A Response to Ugo Palheta
I want to thank Historical Materialism for allowing me to respond to Ugo Palheta’s article, ‘Fascism, Fascisation, Anti-Fascism’.1 In what follows, I would like to very schematically develop the meaning and implications of these three terms.
On fascism. Ugo defines fascism as ‘a force capable of challenging ‘the system’ as well as re-establishing ‘law and order’,’ and thus fascism is an ‘explosive mixture of false subversion and ultra-conservatism’. Fascism, in this regard, is a moving contradiction of capitalist society. One of the great problems with fascism, however, is that—and to borrow a term from the world of professional wrestling—fascism has a ‘full-nelson’ effect: with one arm, it locks the heads of workers in non-contradictions within the masses; with the other arm, it locks the heads of workers in class contradictions. Put differently, fascists (like Trump), who are bearers (Träger) of fascism, experience great pleasure, enjoyment, cult-like popularity, job security and wealth by ‘going out of their way’ to embody and vocalize the difference between (class) contradiction and (mass) non-contradiction. This is why fascist thought, while often sounding rebellious, is a fake rebelliousness. In truth, it is simply and only a pure eclecticism. As Lenin said, ‘The eclectic is too timid to dare to revolt… Let anyone name a single eclectic in the republic of thought who has proven worthy of the name rebel.’2
What we could call fascist eclecticism is nothing but a hodge-podge of theory that blurs the boundaries between class contradictions and mass non-contradictions, and that ‘seduce[s] social strata whose aspirations and interests are fundamentally antagonistic.’ Fascism thus neutralises (class) antagonisms through a mass-based seduction of attraction and repulsion, and it works by getting your attention, by ‘messing with you’ or by taunting you, e.g., ‘Hey chink (or whatever racist term), whatcha gonna do, huh, hit me? maybe cut me down with your samurai sword, huh?!?’, etc., etc. Through tried and tested infantile tactics such as these, fascism-in-everyday-life tries to seduce, antagonise, and convince workers to divert their class antagonisms against capital, and to re-direct these antagonisms towards an attack on other races of people, all the while leaving the despotism and dictatorship of capital untouched. This is what we could call the racial ideology of fascism, as well.3
Ugo also speaks of ‘historical fascism’, especially of the interwar period, and essentially as a reaction formation to the ‘structural crisis of capitalism’. What is missing in this account of historical fascism, however, is the problem of capitalist crisis in the capitalist stage of imperialism. It is important to understand fascism as a reaction-formation to capitalist crisis in the stage of imperialism, specifically, and for three reasons.

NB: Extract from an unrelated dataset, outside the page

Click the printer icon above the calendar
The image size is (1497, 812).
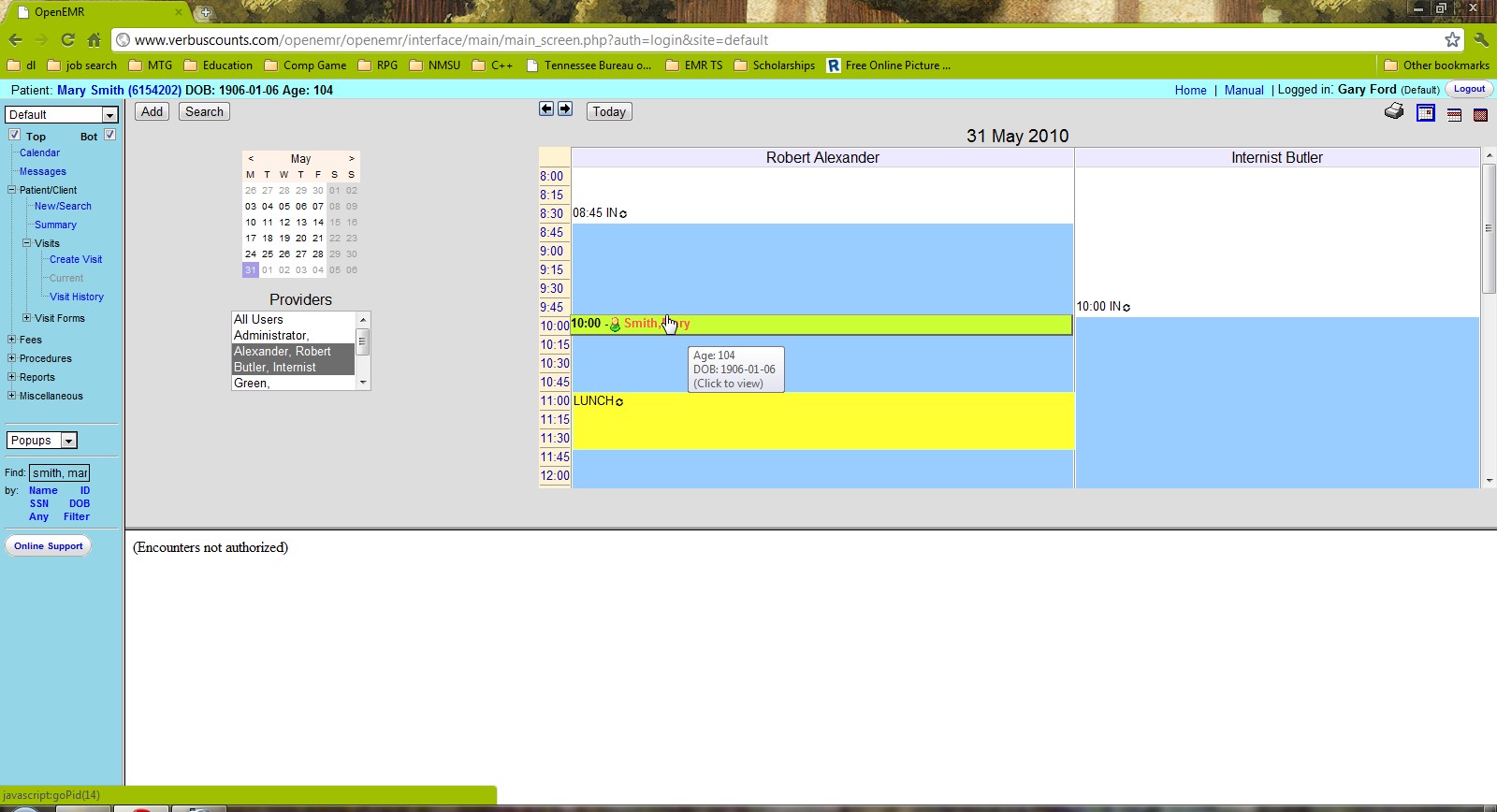click(1394, 112)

First, broadly speaking, capitalism in the stage of imperialism is (supposed to be) capitalism’s last or final stage of development, and thus capitalist crisis in the stage of imperialism is a crisis of capitalism in its final stage. Fascism, then, is a reaction-formation to capitalist crisis in its final stage. The problem here, obviously, is that the stage of imperialism can last a very long time—partly because of fascism itself. Thus, fascism has to be understood as a problem that is designed to defer the end of the imperialist stage, and thus to defer the end of capitalism itself.
Secondly, capitalist crisis, which is fundamentally inevitable to capitalist society based on the commodification of labour power, is always a crisis of excess capital alongside surplus populations, i.e., a crisis of the impossibility of bringing capital’s products of labour into a union with the workers who produced them and with the surplus populations who are unemployed by capital.4 As a crisis of this kind (which is not just a crisis of overproduction and under-consumption, nor simply a crisis of the tendency of the rate of profit to fall), capitalist crisis is still inevitable in the capitalist stage of imperialism, but unlike capitalist crisis in the previous stage of liberalism (1820s to 1860s), capitalist crisis in the stage of imperialism impacts the whole world, more or less simultaneously, which is due to the dominance and emergence of finance capital and monopoly capital after the crisis of 1873.5 Fascism is a reaction-formation of disavowal and denial of the contradictions of capitalist society and of its inevitable crisis under the dominance of finance capital and the financial oligarchy. Thus, when fascism tries to look or sound ‘radical’, if often refers to working class victims of industrial capital, as if to appear critical of finance capital and the elites on Wall Street. This, however, is an illusion. Fascism is fundamentally financial in nature and it thrives on Wall Street.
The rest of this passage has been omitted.